ジェームス・ブラウンとキング牧師

 1968年4月4日(木曜日)、キング牧師がテネシー州メンフィスで暗殺されました。全米はいつ暴動が起こってもおかしくない一触触発の緊張状態に陥りました。

 翌4月5日のボストンではジェームス・ブラウンの公演が予定されていました。ボストンの当局、特に市長は当初、暴動を誘発する恐れのあるJ・ブラウンの公演を中止させた方がよいと考えていました。しかし検討の結果、もしJ・ブラウンの公演を中止しようものならかえって暴動の危険が高まるという認識で一致しました。

 ボストン当局は暴動を抑えるべく様々な策を検討しますが、その中からジェームス・ブラウンの公演をテレビ中継するプランが持ち上がります。中継の中でJ・ブラウンの口から黒人群衆に「冷静になるよう」説得してもらおうというわけです。ボストン議会で唯一の黒人だったトム・アトキンス議員がJ・ブラウンにコンタクトをとり、ブラウンはこの件を基本的に受諾します。

 テレビ放映の契約や権利問題など雑多な問題が山積していましたが、J・ブラウンがほぼ全面的に協力することで、ボストン・ガーデンのショーはプラン通りに開催されます。ショーの冒頭ではブラウンから紹介される形で、トム・アトキンス議員とボストン市長ケヴィン・ホワイトが登場し、キング牧師とジェームズ・ブラウンを称えるスピーチを行います。

 J・ブラウンは曲間のMCで「キング牧師をリスペクトするなら彼が悲しむような暴力を慎むべきである」ことを訴えます。J・ブラウンがキング牧師を称え、彼の思い出を話す内に感余って涙をこぼすシーンもあります。ショーの直後には録画のTV中継が行われ、ブラウンのメッセージは電波に乗りました。最終的にJ・ブラウンの協力が功を奏してボストンの街は平静を保つことができたのです。

 他の場所、例えばワシントンでは暴動が勃発します。

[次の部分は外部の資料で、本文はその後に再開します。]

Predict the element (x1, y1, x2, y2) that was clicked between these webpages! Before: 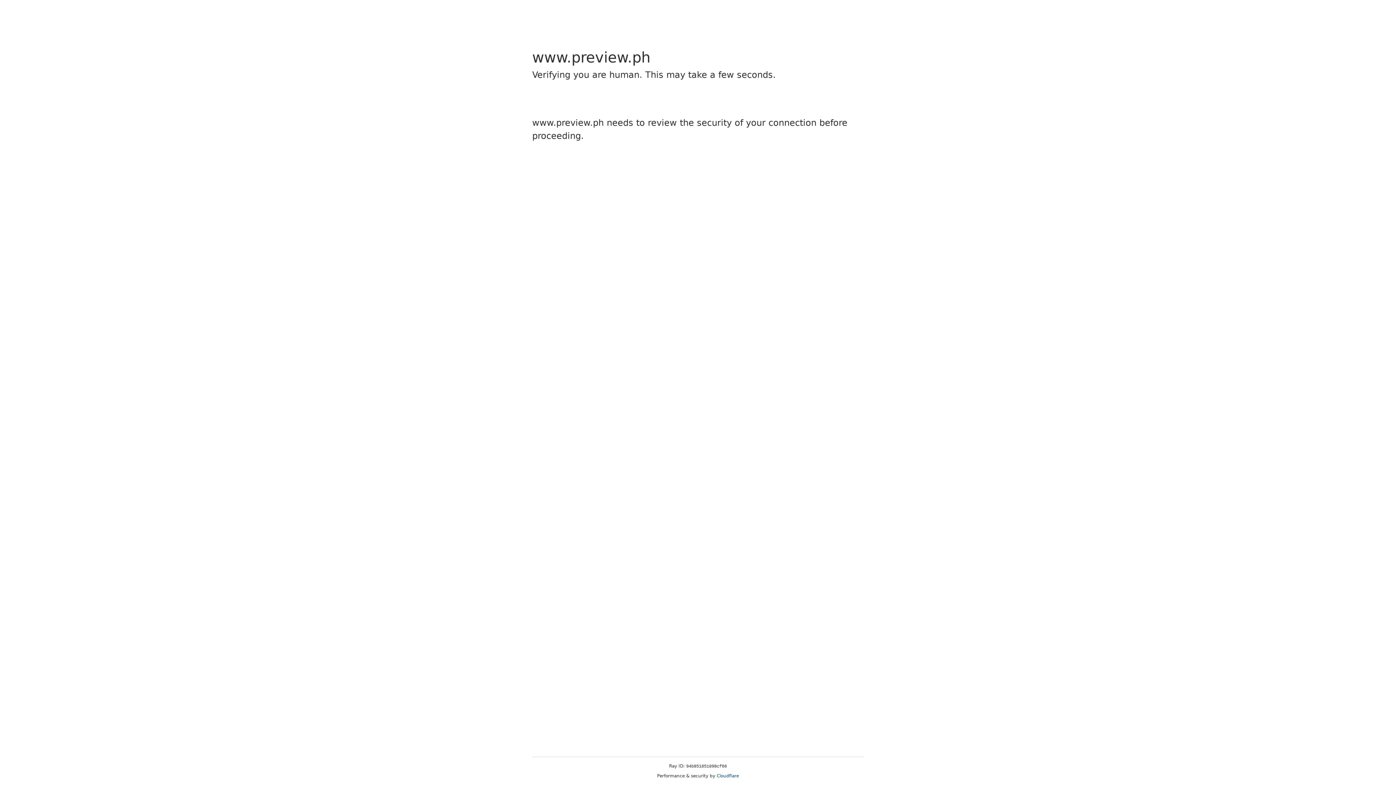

ワシントン市からの要請でJ・ブラウンは、ワシントン市庁舎内でテレビ出演し、ボストンの時と同じように群衆に対して冷静を呼びかけます。その後J・ブラウンはラジオにも出演してメッセージを出し続けます。次のようなものです。

みんなの気持ちはよくわかる。だが、物を壊したり、焼いたり、盗んだり、略奪したりしても何も達成できない。テロ行為はやめるんだ。団結するんだ。焼くんじゃない、子供たちに学ぶ機会を与えるんだ。家に帰れ。テレビを見るんだ。ラジオを聴くんだ。ジェームス・ブラウンのレコードを聴け。この国の人種問題に対する本当の解決法は教育だ。焼いたり殺すことじゃない。準備をするんだ。資格を持つんだ。何か所有するんだ。偉くなれ。それがブラックパワーだ。

『俺がJBだ』ジェームス・ブラウン ジェームス・タッカー著、山形浩生他訳

 J・ブラウンは全米の暴動を最小限に抑えることに成功します。最終的には、当時のジョンソン大統領夫人とその娘が直接J・ブラウンに電話して感謝の意を伝えたといいます。

 以上がジェームズ・ブラウンのファンなら誰もが知っている伝説です。彼が激動の1960年代にあって単なる人気シンガーではなくアメリカ社会を大きく動かした人物であったことを伝えています。彼はこの後、公民権運動以降のアメリカ社会における政治問題に関わらざるを得なくなりました。しかしその経緯は決して単純なものではありませんでした。それについては稿を改めることにします。